Notting Hill Interzone International Times
As students took to the barricades in Paris in May 1968, John Hopkins came up with International Times 30, the Notting Hill ‘Interzone A’ map issue – inspired by a combination of William Blake and William Burroughs, Situationist psychogeography and local history. The ‘Interzone’ IT cover features a Ladbroke Grove Carnival procession cut-up collage by Miles, incorporating Coleridge King Mob graffiti and the mayor Malby Crofton.
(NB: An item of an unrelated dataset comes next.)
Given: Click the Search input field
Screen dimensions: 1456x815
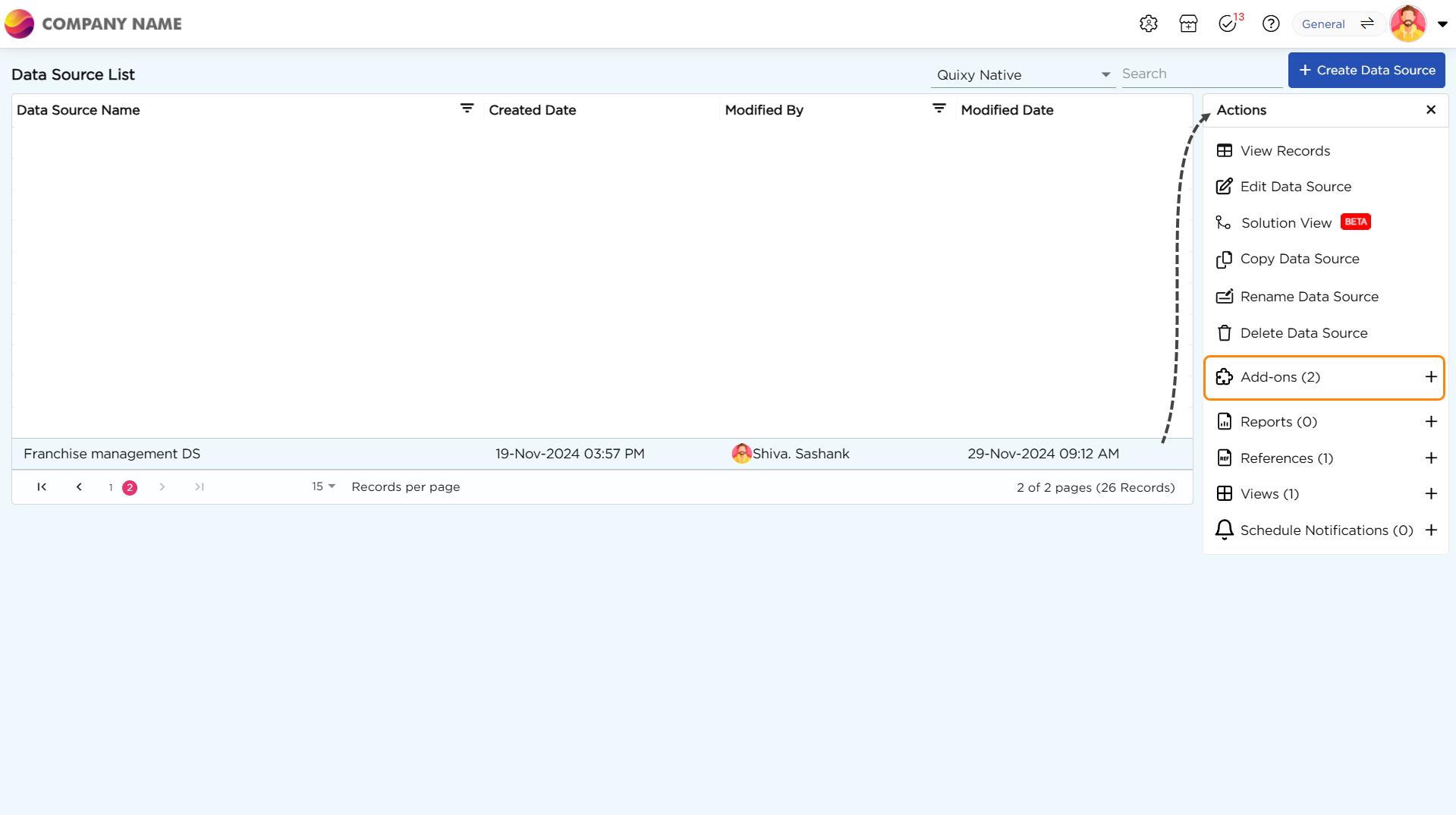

In 1970 the International Times/White Panthers stall in the basement of the Friends Market at 305 Portobello Road sold such head classics as Burroughs’ Speed, The Book of Grass, and Thomas de Quincey’s Confessions of an English Opium Eater.

2 Blenheim Crescent and Bill Hopkins
The Family Dog Shop at 2 Blenheim Crescent was the Portobello hippy ephemera ‘headshop’, named after the San Francisco ballroom commune of the acid guru Chet Helms. On the site of Minus Zero 60s and 70s punk specialist record shop, at the time ‘rings, skins and things, clothing from the East, incense, jewellery, pipes and other smokers needs’ were purveyed. The beatnik landlord Bill Hopkins let the upstairs office to the Word underground poster designers, who at Christmas ’68 sent season’s greetings ‘to all IT readers and heads everywhere, and new friends and old in or out of jail.’

Performance: I need a Bohemian atmosphere
During James Fox’s hippy makeover on Powis Square in Performance Anita Pallenberg considers calling “Doctor Burroughs.” As well as being an associate of Michael X, the beat writer William Burroughs, of Junkie and Naked Lunch notoriety, influenced the film on several levels from his cut-up technique of editing to his favourite themes of sexual experimentation, heroin and assassins. ‘The Hashishin’ track and Mick Jagger’s accompanying potted history of Hassan-I-Sabbah, the old man of the mountains and the assassins, has been dismissed as a hippy cliché by Michael Moorcock, but this aspect of the film has taken on heavier significance post 9/11.

Michael X’s hustling career wouldn’t miss a Bohemian beat. In 1967, as he reinvented himself as Britain’s Black Power/Flower Power messiah with an Afro, beard, satin shirt and paisley trousers, he appeared with Allen Ginsberg at the Legalise Pot rally in Hyde Park. In spite of the efforts of the International Committee to Save Michael X (which included William Burroughs, Alex Trocchi, John Michell, the Lennons and Leonard Cohen), in 1975, after three years on death row in Port of Spain, Trinidad, Michael was hanged for murder and buried in the prison Golden Grove graveyard. VS Naipaul concluded that the hippest hippies; Burroughs, Lennon and Trocchi; all fell for Michael’s performance and patronised him as ‘the militant who was only an entertainer.’

The Beat Bar and Bongos Square
The Mau Mau Bar at 265 Portobello Road (which was part of the 70s Motor City jeans store) started out as ‘the Motown Majic Company’s Original Soul Bar’ in the early 90s, featuring Motown record encrusted counters. After that 265 had an existential spell as the Beat Bar before its current hip-hop incarnation. In the 90s the Tavistock Road pedestrianised square was an impromptu venue of appearances by JC001, the local speed-beat-rapper, and rave tourist beat revival bongothons.